Pourquoi cette expérience suscite-t-elle du scepticisme chez certains psychiatres et certaines familles ?

La méfiance provient du monde médical de manière plus large. Certains médecins sont dans la toute puissance. Pour ce qui est des familles, je peux comprendre cette méfiance, étant moi-même parent d’un enfant en difficulté psychique. Quand un proche rentre dans la maladie et subit sa première hospitalisation, c’est un véritable tsunami pour toute la famille. Après deux ou trois hospitalisations, on n’a pas envie d’en revivre une quatrième. On a tellement peur que cela arrive de nouveau que cette peur nous fait peut-être « infantiliser nos proches ». A l’Unafam, on mène cependant tout un travail pour aider nos proches à trouver petit à petit leur place d’adultes pleinement acteurs de leur vie.

Quels sont les besoins en matière de prise en charge des personnes souffrant de troubles psychiques dans votre département ?

Nous avons récemment produit un livre blanc avec le centre hospitalier Sainte-Marie-de-Privas et sept autres structures. Ce document répertorie tout ce qui existe en termes d’accompagnement, d’hébergement et de travail dans le département. Des logements accompagnés, des appartements collectifs et des appartements thérapeutiques sont bien en projet, mais le manque de solutions d’hébergement est patent.
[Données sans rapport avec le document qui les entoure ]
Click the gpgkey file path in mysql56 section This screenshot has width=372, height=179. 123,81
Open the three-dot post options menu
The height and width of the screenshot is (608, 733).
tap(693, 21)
Les choses ne bougent pas assez vite. Je souhaite désormais accompagner des projets, de type accueil de jour ou groupe d’accueil mutuel, sur le modèle des Invités au festin. Pour ce faire, nous souhaiterions programmer la venue des représentants des IAF d’ici à la fin de l’année, mais aussi, pourquoi pas, les solliciter pour mettre en place des formations professionnelles.

Ce modèle vous semble-t-il généralisable à plus grande échelle ?

Il faut du temps avant que les gens osent faire évoluer leurs pratiques. Même si ces dix dernières années, la psychiatrie a déjà beaucoup progressé. Ce qu’il faudrait, c’est davantage de passerelles entre le sanitaire, le médico-social et le social, pour éviter les ruptures dans le parcours de vie des malades. L’hôpital psychiatrique a quelque chose de sécurisant pour les patients et leurs familles mais on peut le penser autrement. Il faudra encore malheureusement, je pense, 20 ou 30 ans pour que les choses avancent vraiment.